[PROBLEM REQUIREMENTS]: The full set of records is to be reproduced verbatim.

[SUPPLIED RECORDS]:
★ ★ ★ ★ ★
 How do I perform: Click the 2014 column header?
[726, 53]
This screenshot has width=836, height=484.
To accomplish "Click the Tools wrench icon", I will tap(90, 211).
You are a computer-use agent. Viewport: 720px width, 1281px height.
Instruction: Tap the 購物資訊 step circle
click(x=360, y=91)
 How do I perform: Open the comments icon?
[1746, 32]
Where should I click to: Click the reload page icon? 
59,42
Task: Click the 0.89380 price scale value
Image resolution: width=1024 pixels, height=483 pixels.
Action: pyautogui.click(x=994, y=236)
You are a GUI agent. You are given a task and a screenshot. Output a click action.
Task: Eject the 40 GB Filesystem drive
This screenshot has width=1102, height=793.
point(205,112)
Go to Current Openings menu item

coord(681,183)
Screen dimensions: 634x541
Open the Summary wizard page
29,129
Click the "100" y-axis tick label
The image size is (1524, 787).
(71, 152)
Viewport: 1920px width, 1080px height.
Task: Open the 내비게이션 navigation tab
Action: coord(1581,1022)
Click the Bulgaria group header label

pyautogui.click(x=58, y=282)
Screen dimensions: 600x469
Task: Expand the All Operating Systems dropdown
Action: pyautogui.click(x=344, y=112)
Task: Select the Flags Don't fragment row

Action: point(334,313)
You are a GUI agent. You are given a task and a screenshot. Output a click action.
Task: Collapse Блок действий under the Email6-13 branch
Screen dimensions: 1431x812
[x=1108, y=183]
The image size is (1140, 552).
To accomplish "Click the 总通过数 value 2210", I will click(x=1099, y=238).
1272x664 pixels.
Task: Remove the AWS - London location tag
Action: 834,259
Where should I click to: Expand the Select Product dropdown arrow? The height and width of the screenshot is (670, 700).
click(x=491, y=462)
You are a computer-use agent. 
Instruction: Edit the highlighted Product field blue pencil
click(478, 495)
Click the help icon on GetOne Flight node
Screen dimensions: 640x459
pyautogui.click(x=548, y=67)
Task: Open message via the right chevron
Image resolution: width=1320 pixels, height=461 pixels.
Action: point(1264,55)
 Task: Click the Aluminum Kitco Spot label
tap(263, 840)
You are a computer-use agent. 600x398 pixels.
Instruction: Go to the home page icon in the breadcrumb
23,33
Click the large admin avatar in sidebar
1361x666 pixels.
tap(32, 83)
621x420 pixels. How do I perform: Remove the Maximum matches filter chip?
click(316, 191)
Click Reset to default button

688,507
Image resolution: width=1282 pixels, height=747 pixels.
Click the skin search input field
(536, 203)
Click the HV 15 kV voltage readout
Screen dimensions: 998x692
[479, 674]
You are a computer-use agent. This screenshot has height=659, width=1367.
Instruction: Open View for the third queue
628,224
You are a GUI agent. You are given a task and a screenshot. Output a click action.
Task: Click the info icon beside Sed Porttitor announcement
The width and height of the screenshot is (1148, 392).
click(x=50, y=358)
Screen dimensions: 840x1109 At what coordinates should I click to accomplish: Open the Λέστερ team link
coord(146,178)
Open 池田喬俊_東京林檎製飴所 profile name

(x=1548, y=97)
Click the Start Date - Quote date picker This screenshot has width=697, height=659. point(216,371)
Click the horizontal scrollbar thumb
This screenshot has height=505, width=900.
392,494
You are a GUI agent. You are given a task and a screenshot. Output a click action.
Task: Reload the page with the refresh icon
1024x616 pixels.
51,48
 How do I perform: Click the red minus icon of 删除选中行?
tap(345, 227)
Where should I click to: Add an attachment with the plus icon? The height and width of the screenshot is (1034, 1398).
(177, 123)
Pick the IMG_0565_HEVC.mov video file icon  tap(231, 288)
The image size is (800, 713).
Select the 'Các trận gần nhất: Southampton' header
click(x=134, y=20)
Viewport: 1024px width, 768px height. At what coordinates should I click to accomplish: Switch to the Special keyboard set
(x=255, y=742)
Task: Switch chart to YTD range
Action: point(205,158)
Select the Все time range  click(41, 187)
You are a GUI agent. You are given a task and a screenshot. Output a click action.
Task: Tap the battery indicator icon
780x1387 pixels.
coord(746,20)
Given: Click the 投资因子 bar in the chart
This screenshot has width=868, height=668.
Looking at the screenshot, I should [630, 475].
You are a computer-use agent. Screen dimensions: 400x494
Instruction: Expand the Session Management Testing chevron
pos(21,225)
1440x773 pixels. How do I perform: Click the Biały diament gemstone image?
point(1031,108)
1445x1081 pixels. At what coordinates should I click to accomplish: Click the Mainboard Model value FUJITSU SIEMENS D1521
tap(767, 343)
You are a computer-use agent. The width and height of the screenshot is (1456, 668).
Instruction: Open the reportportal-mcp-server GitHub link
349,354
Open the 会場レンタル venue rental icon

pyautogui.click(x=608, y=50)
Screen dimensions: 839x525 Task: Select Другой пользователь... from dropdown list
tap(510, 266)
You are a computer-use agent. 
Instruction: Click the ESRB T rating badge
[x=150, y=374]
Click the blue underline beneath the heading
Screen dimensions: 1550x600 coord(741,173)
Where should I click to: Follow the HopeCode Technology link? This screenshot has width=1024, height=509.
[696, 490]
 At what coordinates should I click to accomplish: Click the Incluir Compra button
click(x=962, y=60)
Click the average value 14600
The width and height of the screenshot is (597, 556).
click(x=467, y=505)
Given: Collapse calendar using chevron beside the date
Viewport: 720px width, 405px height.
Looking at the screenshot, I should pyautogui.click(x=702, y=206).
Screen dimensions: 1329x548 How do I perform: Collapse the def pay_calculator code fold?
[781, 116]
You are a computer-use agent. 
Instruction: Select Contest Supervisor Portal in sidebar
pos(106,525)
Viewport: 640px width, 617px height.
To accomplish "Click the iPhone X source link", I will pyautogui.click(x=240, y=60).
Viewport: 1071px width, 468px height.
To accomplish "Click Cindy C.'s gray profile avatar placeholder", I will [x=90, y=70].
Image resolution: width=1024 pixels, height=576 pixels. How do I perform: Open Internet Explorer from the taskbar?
★ ★ ★ ★ ★
[REPLY TO THE EXERCISE]:
 How do I perform: Click the 2014 column header?
[726, 53]
This screenshot has width=836, height=484.
To accomplish "Click the Tools wrench icon", I will tap(90, 211).
You are a computer-use agent. Viewport: 720px width, 1281px height.
Instruction: Tap the 購物資訊 step circle
click(x=360, y=91)
 How do I perform: Open the comments icon?
[1746, 32]
Where should I click to: Click the reload page icon? 
59,42
Task: Click the 0.89380 price scale value
Image resolution: width=1024 pixels, height=483 pixels.
Action: pyautogui.click(x=994, y=236)
You are a GUI agent. You are given a task and a screenshot. Output a click action.
Task: Eject the 40 GB Filesystem drive
This screenshot has width=1102, height=793.
point(205,112)
Go to Current Openings menu item

coord(681,183)
Screen dimensions: 634x541
Open the Summary wizard page
29,129
Click the "100" y-axis tick label
The image size is (1524, 787).
(71, 152)
Viewport: 1920px width, 1080px height.
Task: Open the 내비게이션 navigation tab
Action: coord(1581,1022)
Click the Bulgaria group header label

pyautogui.click(x=58, y=282)
Screen dimensions: 600x469
Task: Expand the All Operating Systems dropdown
Action: pyautogui.click(x=344, y=112)
Task: Select the Flags Don't fragment row

Action: point(334,313)
You are a GUI agent. You are given a task and a screenshot. Output a click action.
Task: Collapse Блок действий under the Email6-13 branch
Screen dimensions: 1431x812
[x=1108, y=183]
The image size is (1140, 552).
To accomplish "Click the 总通过数 value 2210", I will click(x=1099, y=238).
1272x664 pixels.
Task: Remove the AWS - London location tag
Action: 834,259
Where should I click to: Expand the Select Product dropdown arrow? The height and width of the screenshot is (670, 700).
click(x=491, y=462)
You are a computer-use agent. 
Instruction: Edit the highlighted Product field blue pencil
click(478, 495)
Click the help icon on GetOne Flight node
Screen dimensions: 640x459
pyautogui.click(x=548, y=67)
Task: Open message via the right chevron
Image resolution: width=1320 pixels, height=461 pixels.
Action: point(1264,55)
 Task: Click the Aluminum Kitco Spot label
tap(263, 840)
You are a computer-use agent. 600x398 pixels.
Instruction: Go to the home page icon in the breadcrumb
23,33
Click the large admin avatar in sidebar
1361x666 pixels.
tap(32, 83)
621x420 pixels. How do I perform: Remove the Maximum matches filter chip?
click(316, 191)
Click Reset to default button

688,507
Image resolution: width=1282 pixels, height=747 pixels.
Click the skin search input field
(536, 203)
Click the HV 15 kV voltage readout
Screen dimensions: 998x692
[479, 674]
You are a computer-use agent. This screenshot has height=659, width=1367.
Instruction: Open View for the third queue
628,224
You are a GUI agent. You are given a task and a screenshot. Output a click action.
Task: Click the info icon beside Sed Porttitor announcement
The width and height of the screenshot is (1148, 392).
click(x=50, y=358)
Screen dimensions: 840x1109 At what coordinates should I click to accomplish: Open the Λέστερ team link
coord(146,178)
Open 池田喬俊_東京林檎製飴所 profile name

(x=1548, y=97)
Click the Start Date - Quote date picker This screenshot has width=697, height=659. point(216,371)
Click the horizontal scrollbar thumb
This screenshot has height=505, width=900.
392,494
You are a GUI agent. You are given a task and a screenshot. Output a click action.
Task: Reload the page with the refresh icon
1024x616 pixels.
51,48
 How do I perform: Click the red minus icon of 删除选中行?
tap(345, 227)
Where should I click to: Add an attachment with the plus icon? The height and width of the screenshot is (1034, 1398).
(177, 123)
Pick the IMG_0565_HEVC.mov video file icon  tap(231, 288)
The image size is (800, 713).
Select the 'Các trận gần nhất: Southampton' header
click(x=134, y=20)
Viewport: 1024px width, 768px height. At what coordinates should I click to accomplish: Switch to the Special keyboard set
(x=255, y=742)
Task: Switch chart to YTD range
Action: point(205,158)
Select the Все time range  click(41, 187)
You are a GUI agent. You are given a task and a screenshot. Output a click action.
Task: Tap the battery indicator icon
780x1387 pixels.
coord(746,20)
Given: Click the 投资因子 bar in the chart
This screenshot has width=868, height=668.
Looking at the screenshot, I should [630, 475].
You are a computer-use agent. Screen dimensions: 400x494
Instruction: Expand the Session Management Testing chevron
pos(21,225)
1440x773 pixels. How do I perform: Click the Biały diament gemstone image?
point(1031,108)
1445x1081 pixels. At what coordinates should I click to accomplish: Click the Mainboard Model value FUJITSU SIEMENS D1521
tap(767, 343)
You are a computer-use agent. The width and height of the screenshot is (1456, 668).
Instruction: Open the reportportal-mcp-server GitHub link
349,354
Open the 会場レンタル venue rental icon

pyautogui.click(x=608, y=50)
Screen dimensions: 839x525 Task: Select Другой пользователь... from dropdown list
tap(510, 266)
You are a computer-use agent. 
Instruction: Click the ESRB T rating badge
[x=150, y=374]
Click the blue underline beneath the heading
Screen dimensions: 1550x600 coord(741,173)
Where should I click to: Follow the HopeCode Technology link? This screenshot has width=1024, height=509.
[696, 490]
 At what coordinates should I click to accomplish: Click the Incluir Compra button
click(x=962, y=60)
Click the average value 14600
The width and height of the screenshot is (597, 556).
click(x=467, y=505)
Given: Collapse calendar using chevron beside the date
Viewport: 720px width, 405px height.
Looking at the screenshot, I should pyautogui.click(x=702, y=206).
Screen dimensions: 1329x548 How do I perform: Collapse the def pay_calculator code fold?
[781, 116]
You are a computer-use agent. 
Instruction: Select Contest Supervisor Portal in sidebar
pos(106,525)
Viewport: 640px width, 617px height.
To accomplish "Click the iPhone X source link", I will pyautogui.click(x=240, y=60).
Viewport: 1071px width, 468px height.
To accomplish "Click Cindy C.'s gray profile avatar placeholder", I will [x=90, y=70].
Image resolution: width=1024 pixels, height=576 pixels. How do I perform: Open Internet Explorer from the taskbar?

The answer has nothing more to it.